Data for this exercise ▸
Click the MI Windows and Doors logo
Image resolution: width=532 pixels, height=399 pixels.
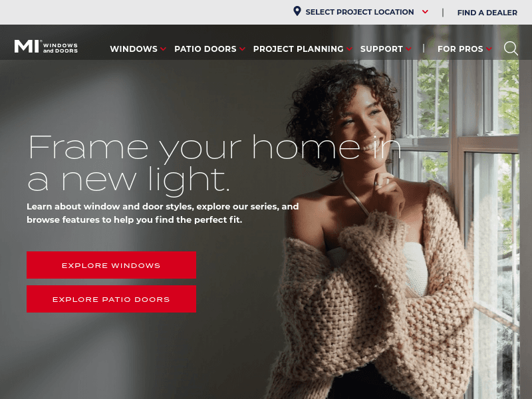point(46,47)
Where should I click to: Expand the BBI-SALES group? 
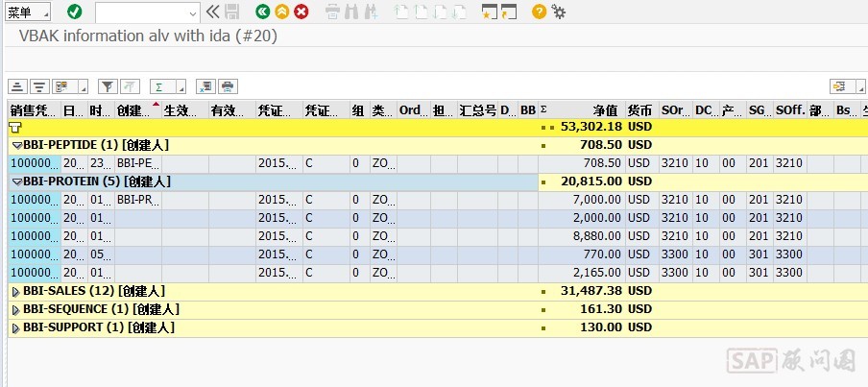click(x=16, y=291)
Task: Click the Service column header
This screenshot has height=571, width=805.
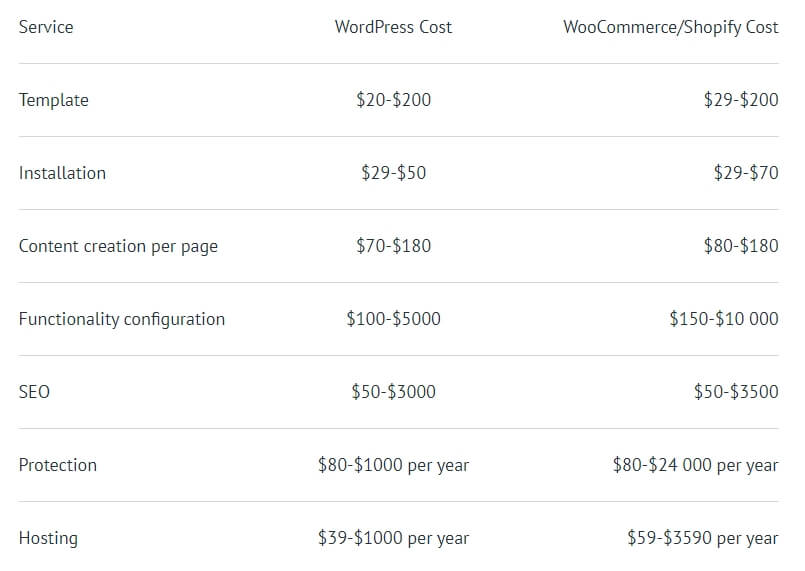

Activity ▸ In the copy, include all records verbatim but no images.

Answer for this exercise ▸
Click the MI Windows and Doors logo
Image resolution: width=532 pixels, height=399 pixels.
point(46,47)
Where should I click to: Expand the BBI-SALES group? 
click(x=16, y=291)
Task: Click the Service column header
This screenshot has height=571, width=805.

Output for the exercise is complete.